Thanks @falk for your reply. I came to the same conclusion as your comments. “: if one uses “set_data” with something that has a different shape, one will get shape mismatch.” This makes sense but, at the same time, it is a bit strange. For instance, if I have 1M train data, I would need to predict for another 1M test example, and I won’t be able to test on only, let’s say, 1000 hold-out samples.

I see that your probe_data['intercept_data'] has the same size of the training dataset (9999).

Is this correct, or have I missed something?

That is correct. I set this so that the code actually runs through. Coincidentally. If you comment out the second line which starts n_predictions = , then the example above will fail.

@RavinKumar note that sample sample dims should have nothing to do with it: my prior request centered around the now-obsolete samples/size keywords in pymc.sample_posterior_predictive(). Those are not used in this updated example.

Ah thats right. @ricardoV94 any idea? Is this something to do with the new shape handling in posterior predictive?

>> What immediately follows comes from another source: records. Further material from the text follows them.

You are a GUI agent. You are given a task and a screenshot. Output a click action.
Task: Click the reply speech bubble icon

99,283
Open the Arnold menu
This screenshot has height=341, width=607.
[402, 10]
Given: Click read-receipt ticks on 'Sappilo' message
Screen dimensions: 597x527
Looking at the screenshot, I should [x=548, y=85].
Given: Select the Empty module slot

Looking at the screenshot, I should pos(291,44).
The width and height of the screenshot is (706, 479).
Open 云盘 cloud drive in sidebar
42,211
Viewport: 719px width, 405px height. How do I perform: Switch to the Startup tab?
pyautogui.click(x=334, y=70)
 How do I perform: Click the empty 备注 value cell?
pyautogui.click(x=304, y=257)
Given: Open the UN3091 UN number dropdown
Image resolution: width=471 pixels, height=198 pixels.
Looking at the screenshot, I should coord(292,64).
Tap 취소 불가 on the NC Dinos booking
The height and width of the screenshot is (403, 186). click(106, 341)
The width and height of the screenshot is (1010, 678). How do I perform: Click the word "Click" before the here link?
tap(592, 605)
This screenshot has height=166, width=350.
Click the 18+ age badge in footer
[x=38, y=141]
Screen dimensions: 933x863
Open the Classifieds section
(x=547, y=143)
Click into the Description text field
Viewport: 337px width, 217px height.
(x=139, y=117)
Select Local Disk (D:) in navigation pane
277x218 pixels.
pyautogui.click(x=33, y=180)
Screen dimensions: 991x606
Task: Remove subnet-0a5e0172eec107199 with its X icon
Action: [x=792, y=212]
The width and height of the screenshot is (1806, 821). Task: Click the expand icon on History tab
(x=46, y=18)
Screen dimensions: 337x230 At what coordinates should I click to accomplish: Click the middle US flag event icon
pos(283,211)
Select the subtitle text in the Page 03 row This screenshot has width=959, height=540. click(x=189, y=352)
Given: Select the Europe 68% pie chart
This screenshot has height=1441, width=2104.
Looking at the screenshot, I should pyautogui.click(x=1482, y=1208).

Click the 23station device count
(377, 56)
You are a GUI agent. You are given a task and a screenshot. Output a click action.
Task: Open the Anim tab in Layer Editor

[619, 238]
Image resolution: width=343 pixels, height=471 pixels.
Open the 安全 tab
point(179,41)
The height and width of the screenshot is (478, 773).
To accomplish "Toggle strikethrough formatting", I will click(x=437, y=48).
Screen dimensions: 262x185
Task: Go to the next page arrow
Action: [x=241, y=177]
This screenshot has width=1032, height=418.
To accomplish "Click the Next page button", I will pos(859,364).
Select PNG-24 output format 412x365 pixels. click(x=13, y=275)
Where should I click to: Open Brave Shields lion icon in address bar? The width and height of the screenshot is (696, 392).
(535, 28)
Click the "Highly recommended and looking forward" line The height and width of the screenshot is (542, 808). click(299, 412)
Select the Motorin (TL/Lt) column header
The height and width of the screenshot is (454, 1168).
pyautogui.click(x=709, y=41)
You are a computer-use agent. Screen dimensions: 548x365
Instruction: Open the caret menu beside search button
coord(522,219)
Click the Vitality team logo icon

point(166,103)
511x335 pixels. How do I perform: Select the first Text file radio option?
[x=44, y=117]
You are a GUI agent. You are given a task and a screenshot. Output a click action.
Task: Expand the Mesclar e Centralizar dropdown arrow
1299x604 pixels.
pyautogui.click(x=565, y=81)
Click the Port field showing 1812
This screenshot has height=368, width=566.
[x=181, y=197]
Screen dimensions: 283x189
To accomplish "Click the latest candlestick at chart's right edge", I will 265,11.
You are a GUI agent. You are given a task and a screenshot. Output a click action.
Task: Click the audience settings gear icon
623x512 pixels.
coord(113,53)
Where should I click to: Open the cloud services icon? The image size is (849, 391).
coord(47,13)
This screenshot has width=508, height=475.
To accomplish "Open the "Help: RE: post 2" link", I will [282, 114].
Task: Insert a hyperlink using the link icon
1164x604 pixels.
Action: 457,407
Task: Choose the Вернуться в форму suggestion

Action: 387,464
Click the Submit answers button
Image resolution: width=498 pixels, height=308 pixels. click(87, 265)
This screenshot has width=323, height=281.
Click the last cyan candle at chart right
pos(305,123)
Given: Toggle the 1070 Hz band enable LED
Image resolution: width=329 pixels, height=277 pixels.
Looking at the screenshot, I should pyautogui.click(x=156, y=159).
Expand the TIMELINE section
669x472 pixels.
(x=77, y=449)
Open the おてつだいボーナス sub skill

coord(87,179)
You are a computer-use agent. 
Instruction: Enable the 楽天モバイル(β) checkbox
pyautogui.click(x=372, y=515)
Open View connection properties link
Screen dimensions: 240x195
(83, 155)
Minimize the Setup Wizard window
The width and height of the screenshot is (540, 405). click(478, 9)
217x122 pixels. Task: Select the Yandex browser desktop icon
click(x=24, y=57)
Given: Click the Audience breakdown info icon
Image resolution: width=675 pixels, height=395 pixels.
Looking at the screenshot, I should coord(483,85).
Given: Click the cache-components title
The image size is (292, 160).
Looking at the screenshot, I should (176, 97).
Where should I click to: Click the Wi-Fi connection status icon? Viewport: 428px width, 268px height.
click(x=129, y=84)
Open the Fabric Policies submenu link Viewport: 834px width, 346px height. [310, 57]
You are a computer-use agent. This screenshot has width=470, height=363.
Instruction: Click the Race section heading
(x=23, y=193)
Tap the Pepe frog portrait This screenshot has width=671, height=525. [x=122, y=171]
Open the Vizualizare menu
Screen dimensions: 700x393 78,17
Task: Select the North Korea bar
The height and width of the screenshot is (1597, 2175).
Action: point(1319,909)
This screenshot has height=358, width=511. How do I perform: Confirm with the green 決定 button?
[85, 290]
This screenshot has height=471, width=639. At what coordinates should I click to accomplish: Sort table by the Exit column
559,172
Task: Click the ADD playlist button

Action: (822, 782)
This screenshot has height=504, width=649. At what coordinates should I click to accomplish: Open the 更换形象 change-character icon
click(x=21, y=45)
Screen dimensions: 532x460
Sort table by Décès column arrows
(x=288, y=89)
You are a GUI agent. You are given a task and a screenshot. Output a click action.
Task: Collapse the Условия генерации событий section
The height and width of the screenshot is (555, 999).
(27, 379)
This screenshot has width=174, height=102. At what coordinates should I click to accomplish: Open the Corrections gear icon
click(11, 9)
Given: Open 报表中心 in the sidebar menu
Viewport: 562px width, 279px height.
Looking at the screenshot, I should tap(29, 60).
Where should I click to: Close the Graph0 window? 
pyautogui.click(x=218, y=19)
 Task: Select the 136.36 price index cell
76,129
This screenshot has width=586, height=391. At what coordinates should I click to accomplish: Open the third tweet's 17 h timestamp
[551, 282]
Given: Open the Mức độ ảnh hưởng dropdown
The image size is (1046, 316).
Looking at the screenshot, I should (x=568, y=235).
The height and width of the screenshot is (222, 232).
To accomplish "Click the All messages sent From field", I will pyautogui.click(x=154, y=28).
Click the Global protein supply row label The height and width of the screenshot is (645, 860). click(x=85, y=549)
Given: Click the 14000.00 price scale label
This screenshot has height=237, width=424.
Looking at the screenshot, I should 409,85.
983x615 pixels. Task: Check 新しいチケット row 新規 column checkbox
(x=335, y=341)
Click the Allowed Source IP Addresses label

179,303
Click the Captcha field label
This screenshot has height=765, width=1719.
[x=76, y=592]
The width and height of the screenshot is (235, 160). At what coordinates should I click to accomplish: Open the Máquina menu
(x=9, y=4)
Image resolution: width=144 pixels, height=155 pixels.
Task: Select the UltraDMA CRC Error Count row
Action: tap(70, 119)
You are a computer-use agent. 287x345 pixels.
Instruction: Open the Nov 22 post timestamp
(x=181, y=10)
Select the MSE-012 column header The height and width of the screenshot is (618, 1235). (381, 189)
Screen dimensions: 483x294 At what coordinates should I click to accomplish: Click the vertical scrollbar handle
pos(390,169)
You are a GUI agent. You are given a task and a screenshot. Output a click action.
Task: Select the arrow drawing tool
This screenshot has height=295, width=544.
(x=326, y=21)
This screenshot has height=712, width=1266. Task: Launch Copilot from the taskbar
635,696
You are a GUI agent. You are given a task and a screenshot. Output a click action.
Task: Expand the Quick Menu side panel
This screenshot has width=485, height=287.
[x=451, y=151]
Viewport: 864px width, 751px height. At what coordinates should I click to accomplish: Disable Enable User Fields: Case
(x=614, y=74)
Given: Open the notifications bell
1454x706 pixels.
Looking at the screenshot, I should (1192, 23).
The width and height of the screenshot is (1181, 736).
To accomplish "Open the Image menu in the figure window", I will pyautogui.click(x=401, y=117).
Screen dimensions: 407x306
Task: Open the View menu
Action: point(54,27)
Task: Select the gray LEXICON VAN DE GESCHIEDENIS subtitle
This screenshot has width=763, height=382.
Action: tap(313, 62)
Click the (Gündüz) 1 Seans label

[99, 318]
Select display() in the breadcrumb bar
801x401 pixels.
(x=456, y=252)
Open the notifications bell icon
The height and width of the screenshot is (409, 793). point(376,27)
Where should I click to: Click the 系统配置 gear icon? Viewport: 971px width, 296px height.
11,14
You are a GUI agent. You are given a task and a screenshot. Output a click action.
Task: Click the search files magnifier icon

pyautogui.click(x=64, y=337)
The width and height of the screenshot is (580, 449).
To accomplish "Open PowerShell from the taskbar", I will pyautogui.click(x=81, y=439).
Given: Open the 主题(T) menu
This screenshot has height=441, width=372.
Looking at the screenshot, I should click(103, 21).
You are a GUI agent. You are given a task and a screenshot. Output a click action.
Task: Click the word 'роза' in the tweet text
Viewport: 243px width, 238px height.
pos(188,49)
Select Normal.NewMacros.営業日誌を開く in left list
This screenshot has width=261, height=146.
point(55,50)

Usually this problems arises because one defined observed variables without an explicit shape which tells PyMC how the observed variable shape depends on a shared variable or parameter shape.

If not told anything PyMC will default to shape=observed.shape

The first example in the docstrings of set_data shows an example of providing an explicit shape to allow posterior predictive with new shape:

https://www.pymc.io/projects/docs/en/stable/api/generated/pymc.set_data.html

1 Like

@ricardoV94, thanks for your reply. However, my issue is due to pm.Deterministic()part of the model and this method does nowt accept shape. Is that correct? Can you see where I should add the shape?

You can’t add shape to a Deterministic, a Deterministic only records the value of a variable, it doesn’t affect it.

If you have a shape problem is posterior_predictive it means you are trying to resize some part of the graph that has been “frozen” because PyMC was not told how the shape should depend on a shared variable (MutableData). Usually this comes from the observed variable. If you need to also change the shape of unobserved variables you are in trouble because you can no longer use posterior predictive.

Deterministics will be automatically resampled if they depend on a variable that has changed shape (assuming you are using a recent enough version of PyMC)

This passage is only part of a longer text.